Artist : Janine JANET (1913-2000)
Title : Female costume project
Medium : Ink on paper
Type of work : Original drawing of the artist, annotated at the top
Dimensions : 28 cm x 22 cm
Condition : Good
Provenance : Janine JANET workshop, the invoice engages the gallery's responsibility for the authenticity of the work.
References: Claude d'Anthenaise, Janine Janet Metamorphoses, Paris, Norma, 2003
Expert's comments and biography : Artist and interior decorator graduated from the School of Fine Arts in Toulouse and the School of Decorative Arts in Paris, Janine Janet nicknamed by Jean Cocteau "the princess of shells" is first attracted by drawing and painting. sculpture. In 1936, she met the portraitist Jean-Claude Janet. In 1952, Cristobal Balenciaga allowed him to fully express his talent and assert his style by creating the decorations for the windows of his fashion house located on Avenue Georges V in Paris. Any creation then begins with a drawing, very often in watercolor or gouache. The artist indeed needs to project on a sheet of paper his emotions and his baroque and phantasmagoric imagination. Janine Janet belongs to an artistic current which will, in reaction to the purity of Art Deco, favor ornamental profusion. Influenced by the surrealists who appreciated the strange and the irrational, she reveled in the marvelous of her studio-apartment in the rue des Petits Hôtels, which resembled André Breton's cabinet of curiosities. The preparatory drawings for his creations discovered by the gallery are all the more precious and rare as they are often witnesses to the artist's ephemeral creations. For their realization, the artist draws from his iconographic repertoire including the idyllic nature of his childhood in Reunion and gives each element a life of its own. It is therefore not surprising to find in her creations: Shells, mother-of-pearl, madrepores, plants, bark or stones that she submits to strange metamorphoses. Indeed, the artist in a singular way, mixes in his works the kingdoms (plant, animal, mineral and human) thus raising the question of our close link with nature. Is it the human who turns into stone, into plants or is it the other way around? Aren't man and nature two sides of the same coin? Janine Janet then enchants the public with her creatures (sphinxes, naiads, fauns, nymphs...) and offers a magical universe that is a real breath of fresh air in the 50s and 60s. An exhibition entitled "Janine Janet. Metamorphoses" will be dedicated to him in 2003.

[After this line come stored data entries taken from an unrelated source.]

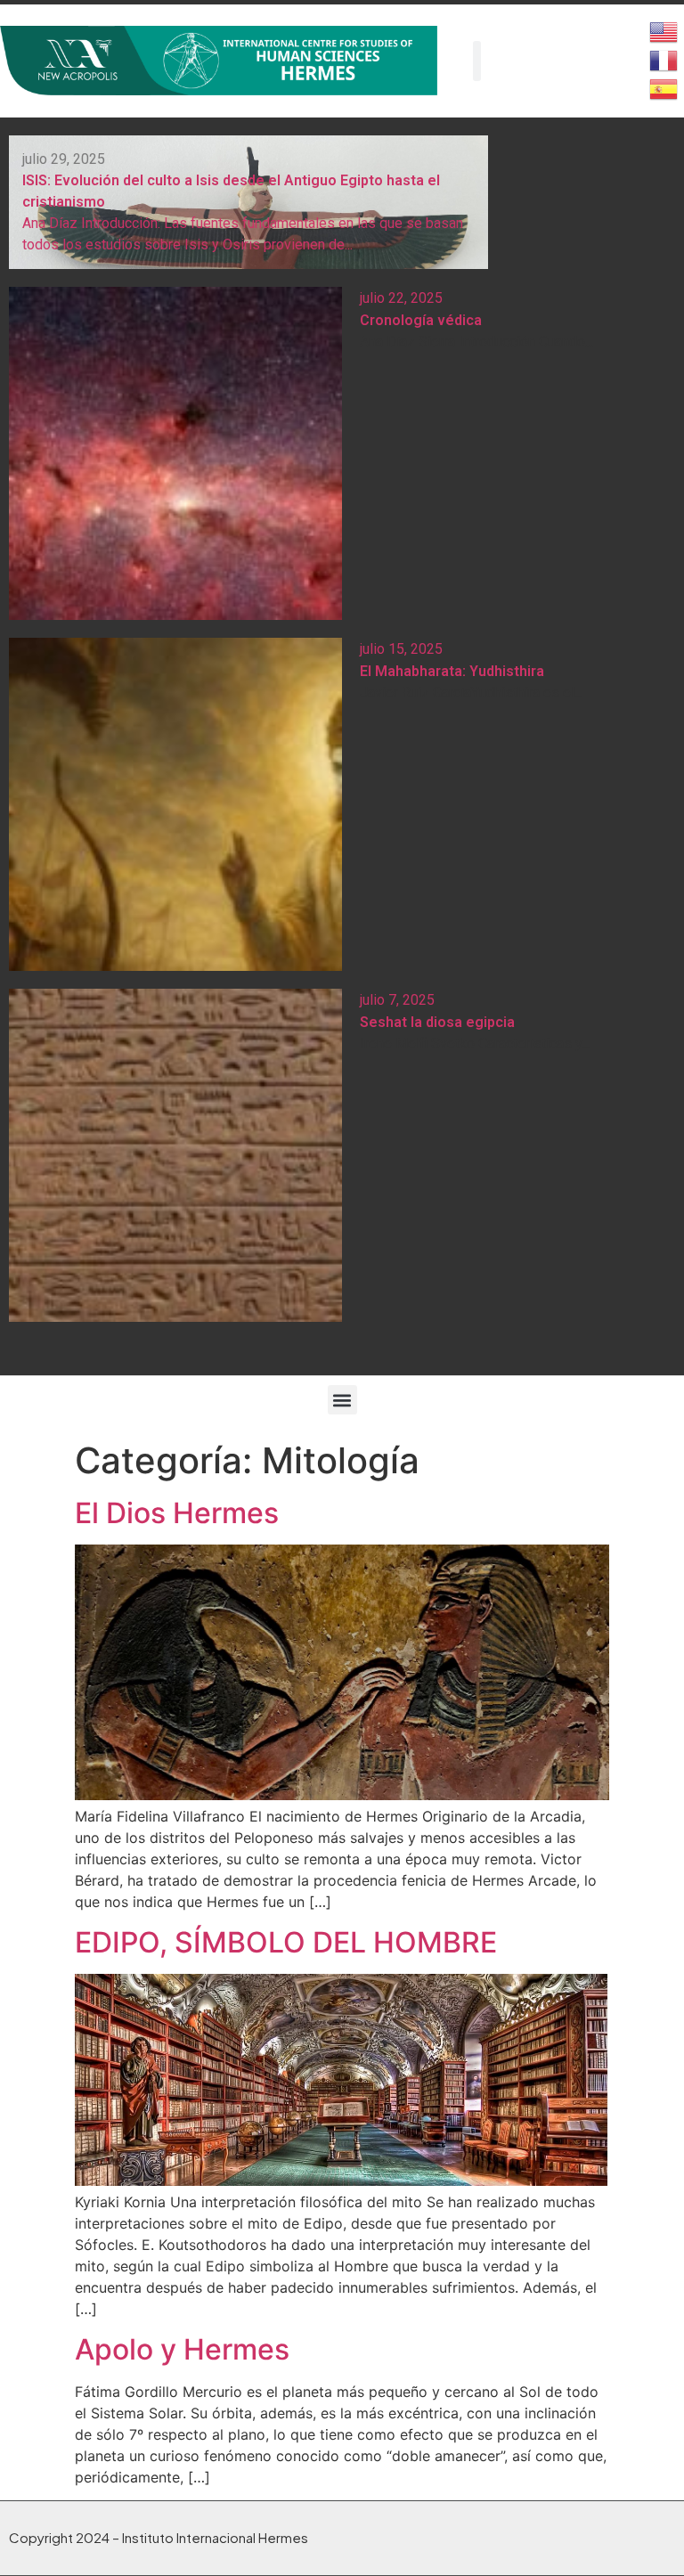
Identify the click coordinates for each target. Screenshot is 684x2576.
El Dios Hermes (177, 1513)
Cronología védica (421, 320)
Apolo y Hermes (182, 2349)
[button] (342, 1399)
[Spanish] (664, 87)
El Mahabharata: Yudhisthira (452, 671)
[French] (664, 59)
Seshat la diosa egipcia (437, 1022)
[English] (664, 30)
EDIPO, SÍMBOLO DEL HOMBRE (286, 1942)
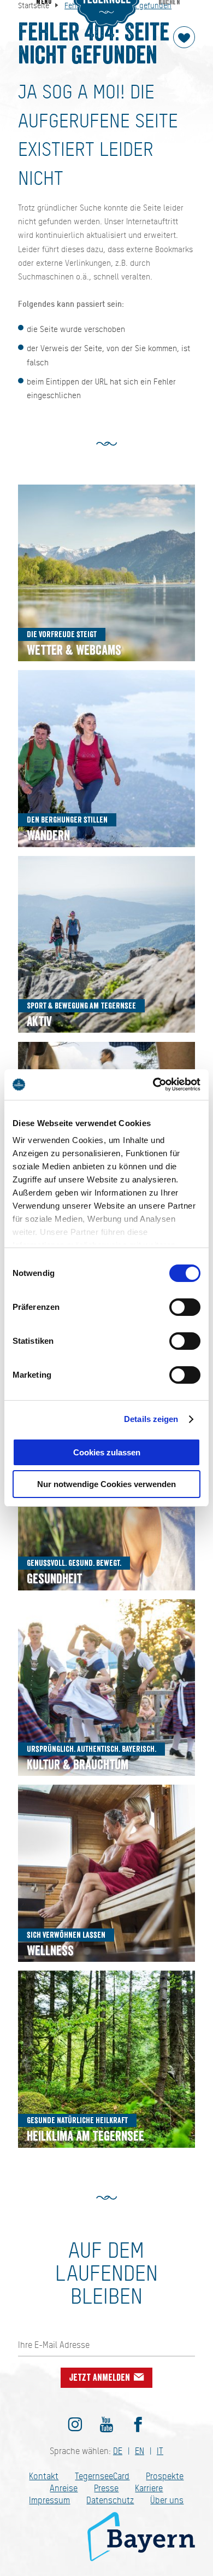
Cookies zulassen (106, 1452)
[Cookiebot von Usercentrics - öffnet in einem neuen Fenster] (153, 1084)
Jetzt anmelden (100, 2377)
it (160, 2451)
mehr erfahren (106, 573)
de (117, 2451)
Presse (106, 2488)
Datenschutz (110, 2500)
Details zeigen (151, 1419)
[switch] (184, 1307)
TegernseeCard (102, 2476)
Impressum (49, 2500)
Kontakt (43, 2476)
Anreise (64, 2488)
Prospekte (165, 2476)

Les clients de l'artiste furent nombreux :
- Vitrines des boutiques de luxe : Balenciaga, Givenchy, Ninan Ricci, Balamain, Lanvin, Dior, Hermes, Fourrures Shrank à Munich, Black Starr et Gorham à New-York, Jacques Fath Paris, Helena Rubenstein, Haviland
- Vitrines des magasins : Roger et Gallet, Le Printemps, Henry à la pensée faubourg Saint Honoré Paris, Chausseur Emeraude, Chantelle
- Grands orfèvres : Bijouterie Chaumier, Maison Christofle, Arthus Bertrand
- Décors et costumes : pour des films (Testament d'Orphée de Jean Cocteau, tourné en 1959) ou soirées prestigieuses
- Couvertures de magazines dont Vogue
- Décoration d'intérieur : A la demande de Dennis Lenon elle réalisera une Vénus en bronze pour le paquebot Queen Elisabeth 2 de la compagnie Cunard Steam Sheap Liverpool, Tissus pour Pierre Frey, Décors de meubles pour Gilbert Poillerat, John dévoluy ou Alberto Pinto
- Créations et décors de fêtes pour des personnages célèbres : Francine Weisweiller, Paul Louis Weiller, Le prince Ali khan, Ludmilla Tcherina, Jean Marais, Pierre Arpels...
Cette description a été élaborée par nos soins suite à notre expertise et aux différents ouvrages de référence sur l'artiste en notre possession, toute copie ou reprise est donc interdite.